Die Schwedisch-Lutherische Kirche greift zu ungewöhnlichen Mitteln, um die Menschen in ihren Reihen zu halten. Statt Gottesdiensten am Sonntagmorgen in kalten Kirchen werden Reisen in warme Länder und Konzerte angeboten. Nicht überall stoßen die neuen Maßnahmen jedoch auf Gegenliebe.

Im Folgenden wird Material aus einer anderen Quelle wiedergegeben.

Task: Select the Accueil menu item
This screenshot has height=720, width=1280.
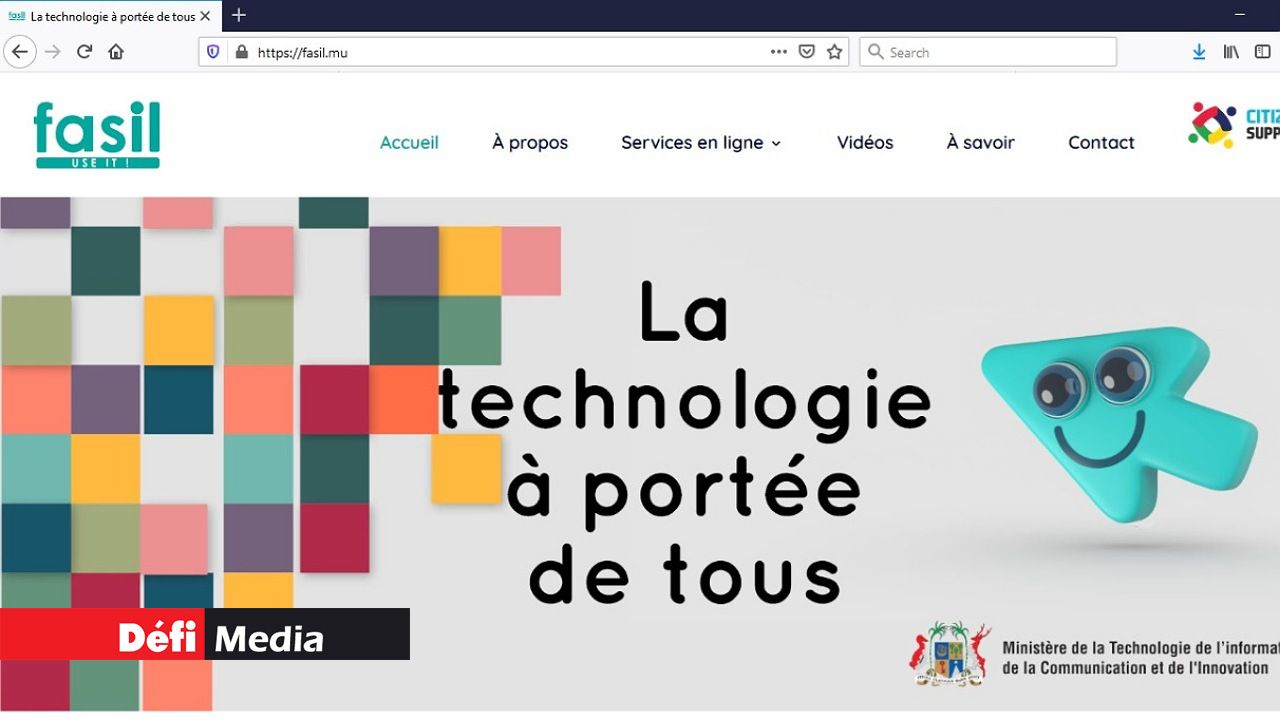Action: (409, 143)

Die jugendlichen Konfirmanden der Domkirchengemeinde im nordschwedischen Luleå dürfen sich auf einen ganz besonderen Ausflug zur Vorbereitung ihrer Konfirmation freuen, wie Pfarrer Stefan Widman dem Schwedischen Rundfunk anvertraut: „Es ist eine Reise in ein ganz anderes Umfeld. Wir fahren nach Assisi in Italien. Wir haben die Hoffnung, dass wir dadurch mehr junge Leute für die Konfirmation interessieren können und dass mehr Menschen ihr Leben durch das Licht ihrer Taufe sehen. Das sollte anregen, in der Kirche zu bleiben.“

Eine Reise zu einer katholischen Pilgerstätte für den Heiligen Franziskus in Umbrien soll der Schwedisch-Lutherischen Kirche helfen, die Gläubigen bei der Stange zu halten. Das ist auch dringend nötig, denn die Zahl der Konfirmanden hat sich in den letzten 40 Jahren trotz wachsender Bevölkerung halbiert. Seit der Trennung vom Staat im Jahr 2000 verliert die Schwedische Kirche jährlich rund 60.000 Mitglieder. Und es wird damit gerechnet, dass in den nächsten Jahren gut eine weitere halbe Million Menschen austreten werden.

Weniger Messen

Um dieser Entwicklung Einhalt zu gebieten, haben einige Gemeinden begonnen, in anderen Bahnen zu denken, wie Anneli Öljarstrand bestätigt. Die Forscherin von der Universität im nordschwedischen Östersund hat 100 Kirchenvertreter befragt. „Viele Vertreter aus den Kirchenbeiräten wollen, dass man sich weniger auf die Messe am Sonntag und mehr auf die Arbeit unter der Woche konzentriert. Man setzt andere Prioritäten und agiert auf einem Markt, der bisher nicht der traditionell kirchliche ist.“

Die Konfirmationsausbildung in Italien ist ein Beispiel dafür, weitere sind mehr Kindergruppen für Eltern von Kleinkindern oder auch mehr Kirchenkonzerte, dafür weniger Gottesdienste. Diese neuen Maßnahmen finden jedoch nicht nur Zustimmung, wie Anneli Öljarstrand in ihrer Studie herausgefunden hat. Die Sichtweisen, wozu das Geld der Kirche verwendet werden soll, unterscheiden sich demnach deutlich.

Große Kirche

Während Traditionalisten also die Stirn runzeln, plant Pfarrer Widman die Italienreise: „Klar gibt es unterschiedliche Auffassungen. Warum reisen wir nach Italien? Wir haben uns die verschiedenen Meinungen gut angehört. Wir sind eine große Kirche.“

Erfolg oder Misserfolg werden letztendlich darüber entscheiden, wie groß die Schwedische Kirche tatsächlich ist und ob sich die traditionellen Kirchenmitglieder mit den neuen Maßnahmen anfreunden können.